More than any other countertenor, Bejun Mehta has persisted in exploring the mainstream song repertoire composed between the late-18th and mid-20th centuries – in other words, at a time when the countertenor voice was itself unfashionable and ignored. The programme for his latest recital could consequently be seen as an expression of both his methodology and intent. Opening in what is very much countertenor territory with songs by Purcell, he then passed beyond it to early-20th-century English song via Haydn and Beethoven.

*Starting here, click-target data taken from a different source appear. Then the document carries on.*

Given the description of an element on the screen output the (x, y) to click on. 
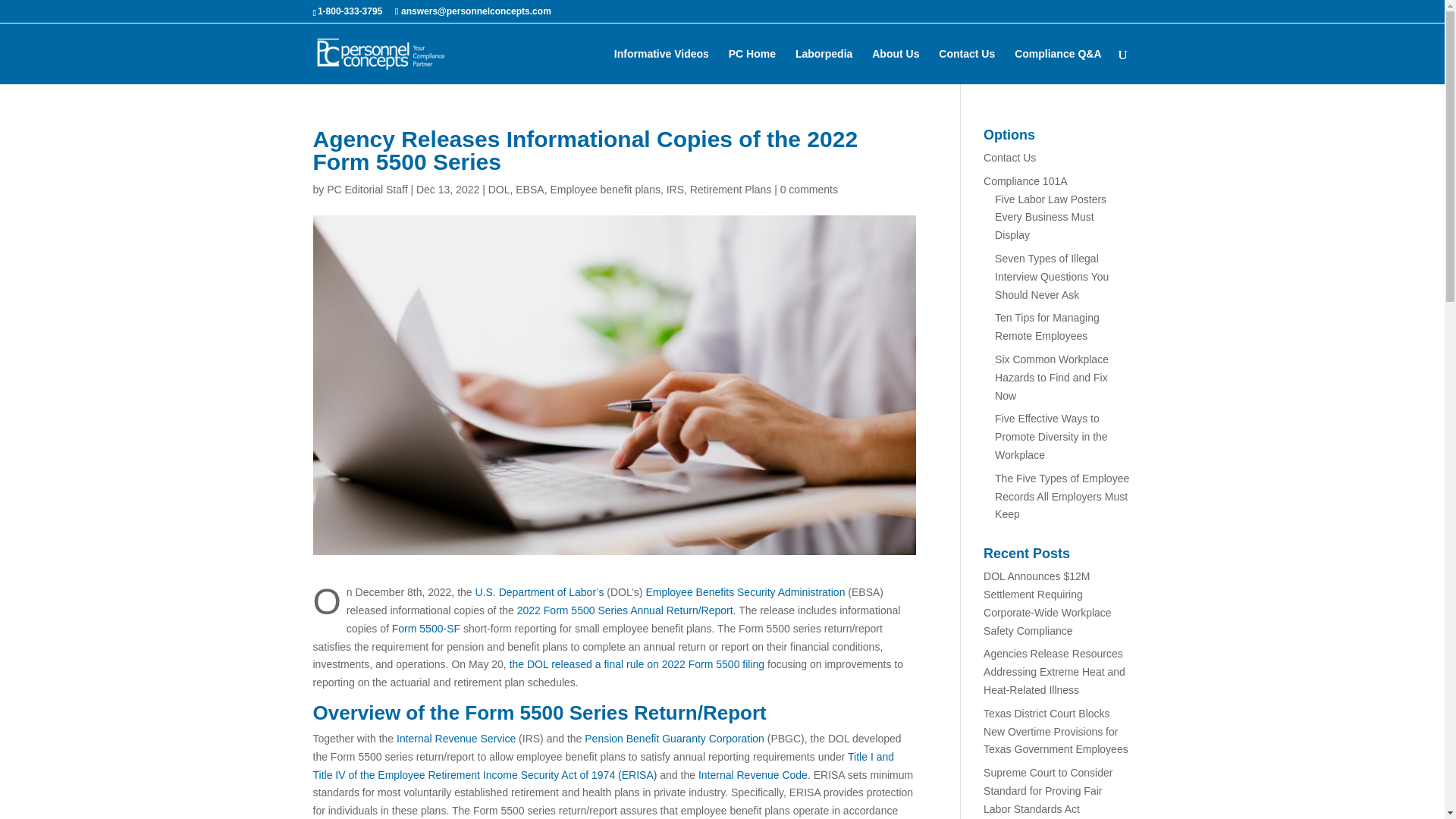
EBSA (529, 189)
Posts by PC Editorial Staff (366, 189)
PC Home (752, 66)
0 comments (809, 189)
DOL (499, 189)
Contact Us (966, 66)
PC Editorial Staff (366, 189)
1-800-333-3795 (349, 10)
the DOL released a final rule on 2022 Form 5500 filing (636, 664)
Internal Revenue Service (455, 738)
Pension Benefit Guaranty Corporation (674, 738)
Retirement Plans (730, 189)
Employee benefit plans (605, 189)
About Us (895, 66)
Compliance 101A (1025, 181)
Given the description of an element on the screen output the (x, y) to click on. 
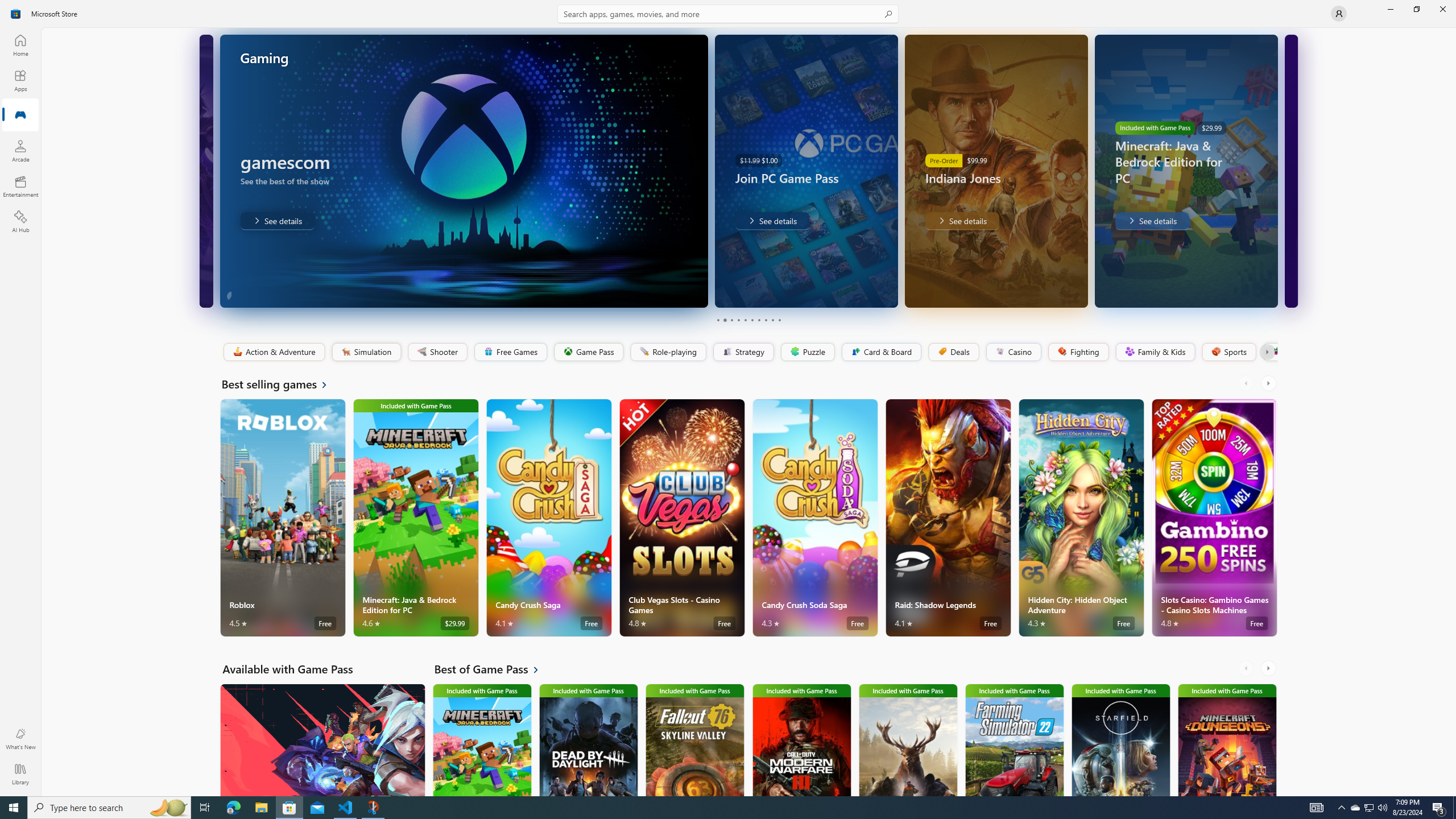
User profile (1338, 13)
Free Games (509, 352)
AutomationID: LeftScrollButton (1246, 668)
Library (20, 773)
Arcade (20, 150)
AI Hub (20, 221)
Card & Board (880, 352)
Game Pass (588, 352)
What's New (20, 738)
Page 6 (751, 319)
Home (20, 45)
Given the description of an element on the screen output the (x, y) to click on. 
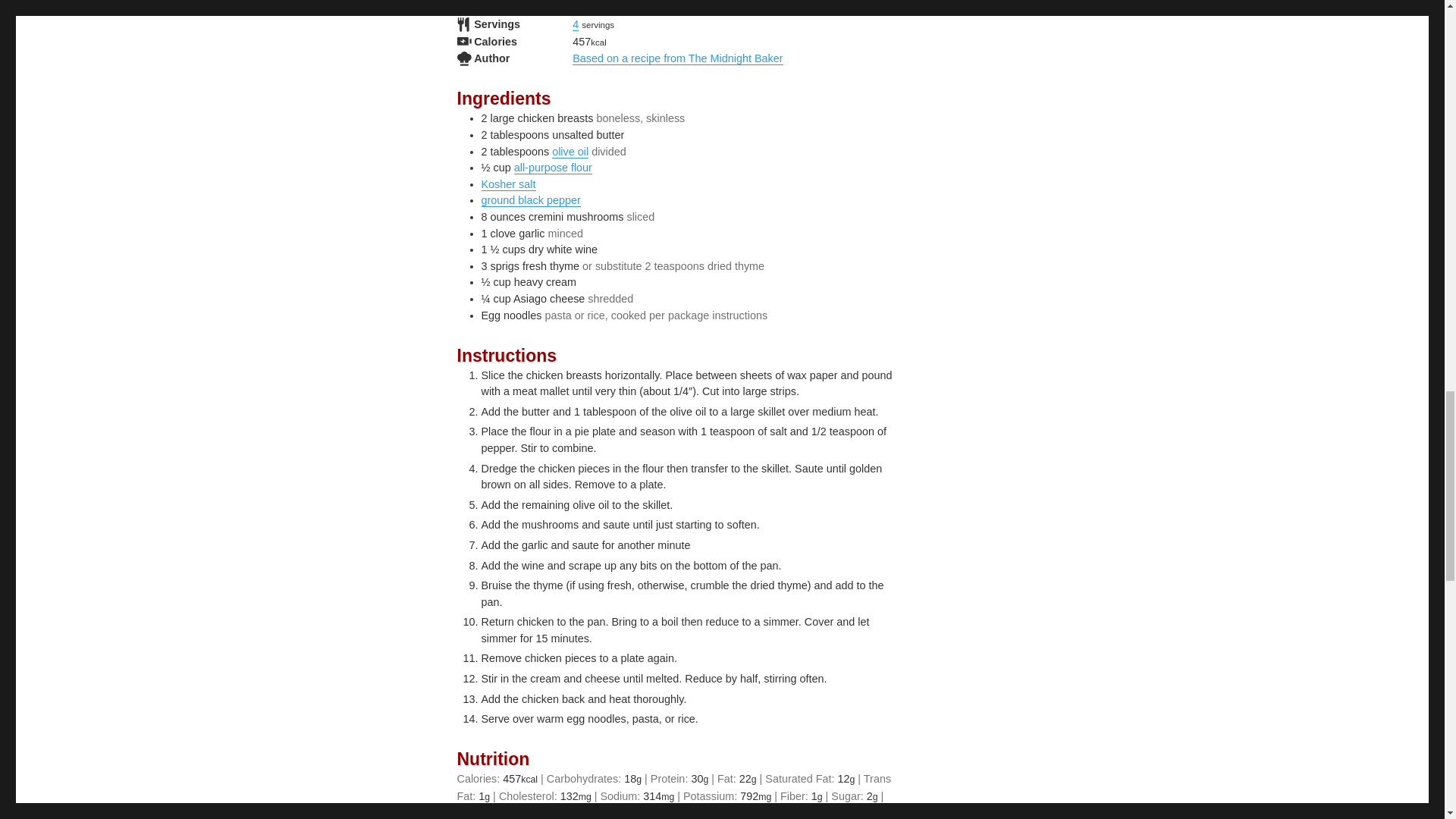
Based on a recipe from The Midnight Baker (677, 58)
olive oil (569, 151)
ground black pepper (529, 200)
Kosher salt (507, 184)
all-purpose flour (552, 167)
Given the description of an element on the screen output the (x, y) to click on. 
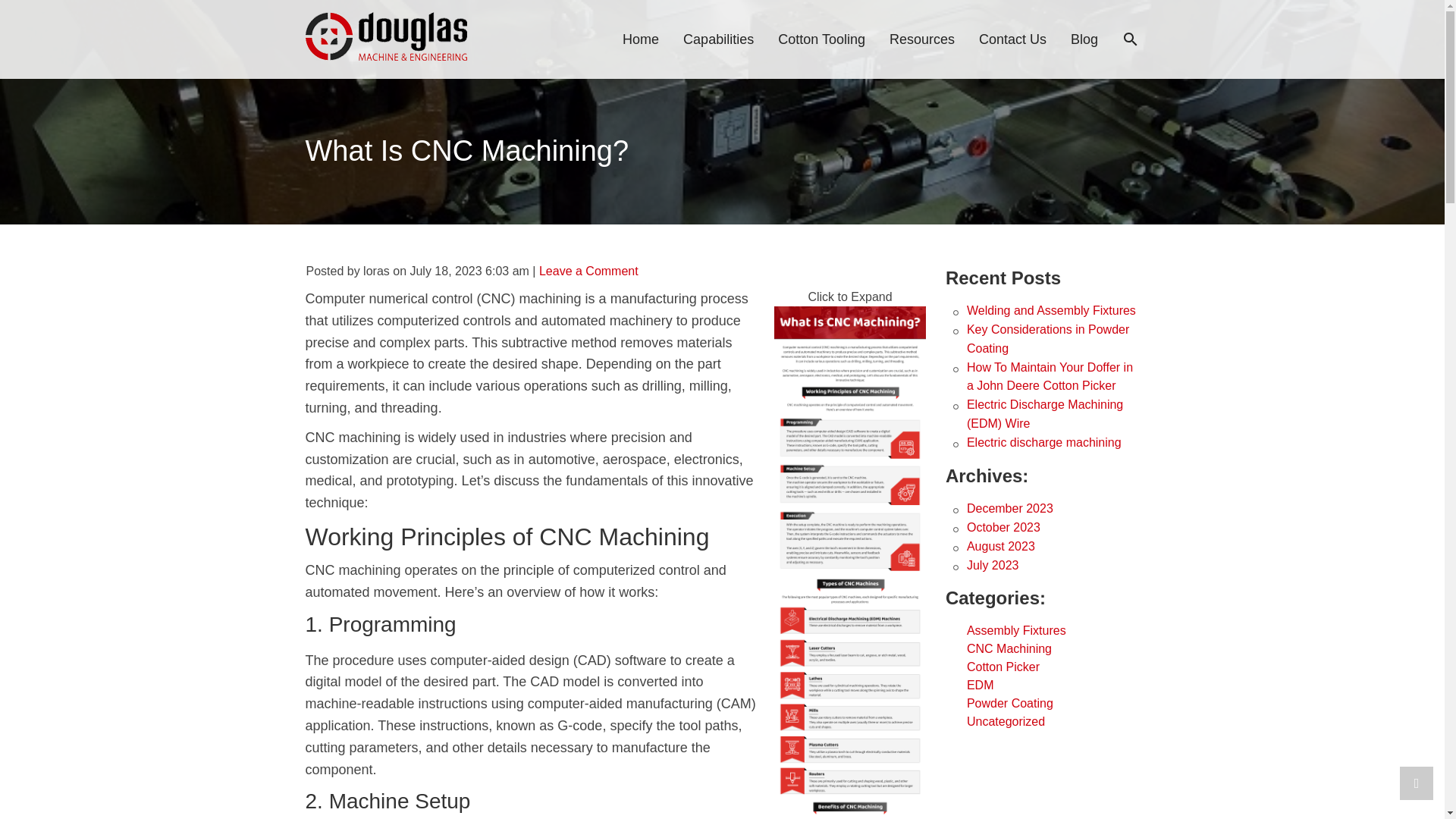
Home (640, 39)
October 2023 (1003, 526)
CNC Machining (1008, 648)
Cotton Picker (1002, 666)
Capabilities (717, 39)
December 2023 (1009, 508)
Assembly Fixtures (1015, 630)
Leave a Comment (588, 270)
Key Considerations in Powder Coating (1047, 338)
August 2023 (1000, 545)
Given the description of an element on the screen output the (x, y) to click on. 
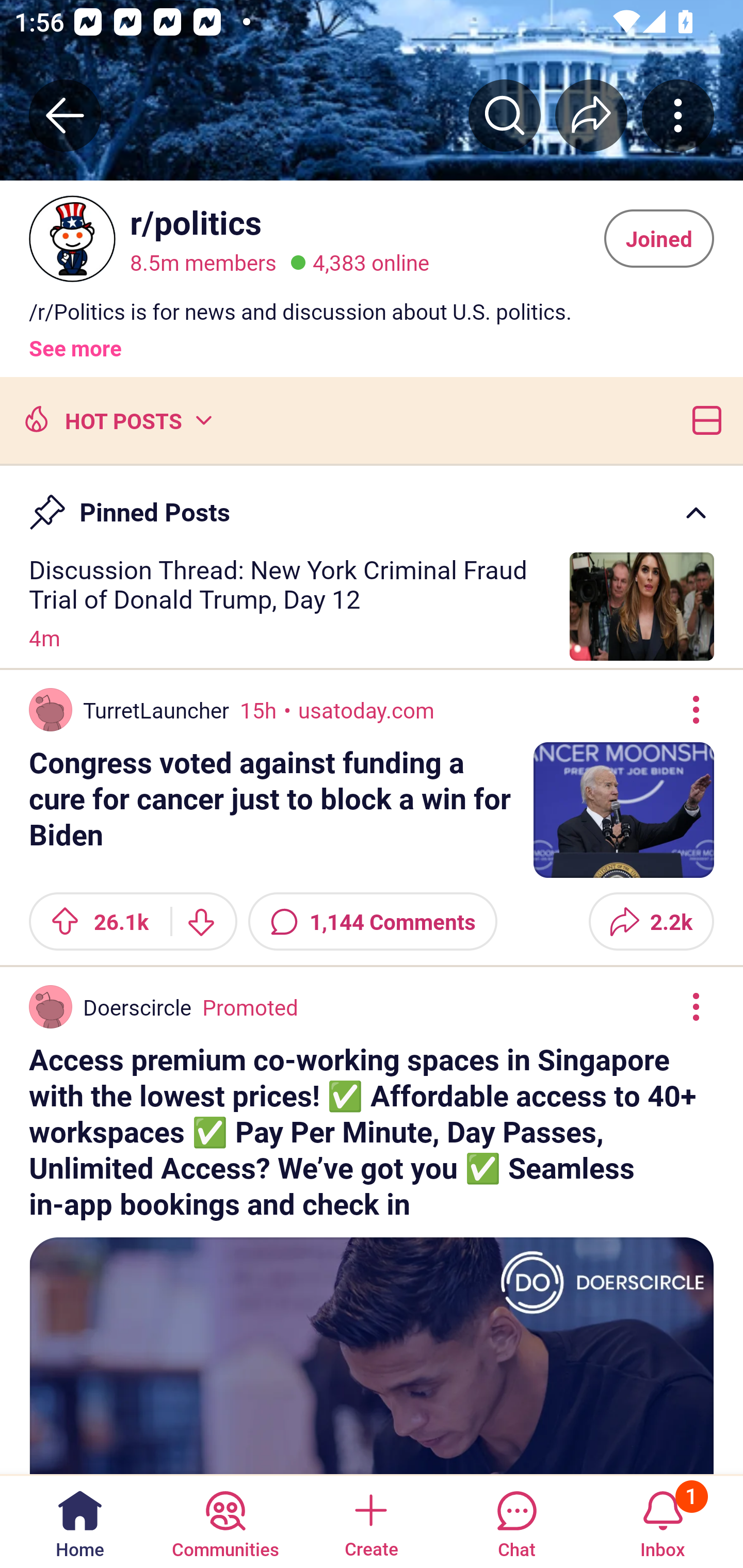
Back (64, 115)
Search r/﻿politics (504, 115)
Share r/﻿politics (591, 115)
More community actions (677, 115)
See more (74, 340)
Hot posts HOT POSTS (116, 419)
Card (703, 419)
Pin Pinned Posts Caret (371, 503)
Home (80, 1520)
Communities (225, 1520)
Create a post Create (370, 1520)
Chat (516, 1520)
Inbox, has 1 notification 1 Inbox (662, 1520)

Much of it was done with the kind of virile charm we associate him with. Mehta has always been able to communicate the pleasure he takes in singing, and when he launched into Vaughan Williams's Linden Lea, one was as much won over by his relaxed stance and the contented gleam in his eye as by the sounds he made. Some of it was wonderfully persuasive. No tenor, baritone or mezzo could quite produce the unearthly pianissimos with which he characterised Stanford's chilly La Belle Dame Sans Merci. His choice of Haydn songs, a group of English canzonettas written in 1794, was uninspired, although Beethoven's An Die Ferne Geliebte, its complex piano part superbly played by Julius Drake, was appealing in its sensual freshness.
Yet his voice has also been in better shape. Mehta's bronzed, distinctively masculine tone is still very much in evidence, but his voice has become bigger and now has a tendency to unwieldiness: a vibrato sometimes creeps in, causing notes to flatten. One hopes the problem is temporary, since he's a fine artist and, more importantly, a challenging one. But it detracted from what was otherwise a provocatively intelligent recital.